The Handmaid's Tale is #37 on the ALA's list of
The 100 Most Frequently Challenged Books of 1990-2000.
Local children's book author
Laura McGee Kvanosky read from Susan Patton's
The Higher Power of Lucky, a book for young readers that caused a stir earlier this year for its use of the word "scrotum," which prompted some school libraries to censor the book. The ALA responded to this controversy with a
statement asserting the book's value, which Kvanosky charmingly echoed during her portion of the event. She read us the offending, scrotum-filled section and I think everyone in attendance agreed: sometimes you just have to call a scrotum a scrotum. Kvanosky also noted the tainting effect that censorship can send throughout the literary community, noting serious discussions she has had with publishers over whether she could depict two little fox girls playing card and changing their clothes (not at the same time, mind you).
David Wright, a fiction librarian at
SPL, then took us to the dark side of intellectual freedom, reading a chilling passage from
The Turner Diaries, a work of speculative fiction that is also chock-full of white supremacist propaganda. This book details a revolutionary struggle for "racial purity" in the United States, and has inspired a number of white supremacist groups and Timothy McVeigh, the
Oklahoma City bomber. In the passage Wright shared, the narrator of the book details the execution and public display of thousands of "race traitors" in Los Angeles as a means of pacifying the population.
Wright was obviously (and understandably) nervous as he read this passage and apologized several times over, but his point was a powerful one. It is perhaps too easy during Banned Books Week to think of all the
Huck Finns,
Harry Potters, and
Cather in the Ryes of the world: "Important Works of Literature" that liberal humanists have to defend against those who are scared by challenges to their worldview. I'm not saying that this isn't important, even while I admit that there is an element of elitism and self-righteousness worked into this equation. We also have to remember that there are books like
The Turner Diaries, filled with ideas that we (and most people) will find repugnant, racist, even dangerous, and we have to defend them just as much (and maybe more) than
I Know Why the Caged Bird Sings. Why? Because it is our job to protest ideas, and to make sure they are available for those who want them, pure and simple. It's a hard message, and I applaud Wright's courage in making us remember it.

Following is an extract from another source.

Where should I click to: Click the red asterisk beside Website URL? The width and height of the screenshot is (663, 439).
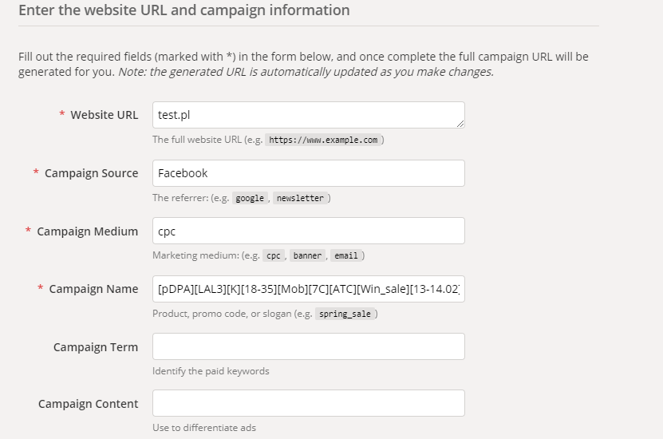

The evening finished on a more upbeat note, with local comic artist
Ellen Forney's hilarious reading from Judy Blume's
Forever, oft attacked for its honest depictions of teenage sex. Forney invited Cody Walker back up to the stage to read a particularly juicy scene. She then went on to talk about challenges to her own book
I Love Led Zeppelin, a collection of comics which has been pulled from several libraries for its frank sexual content, including a section titled "How To Fuck a Woman With Your Hands." She shared some of the e-mail exchanges that she has had with librarians across the country, and offered insight onto how content decisions are sometimes made from within the library before they even have a chance to be made by the community they serve.
All in all, it was a wonderful event: inspiring, thought-provoking, hilarious, frank, and even a bit disturbing. And really, that's just how Banned Books Week should be. Major thanks to all of the readers, and to Bo Kinney and Sonja Sutherland for their work putting it on.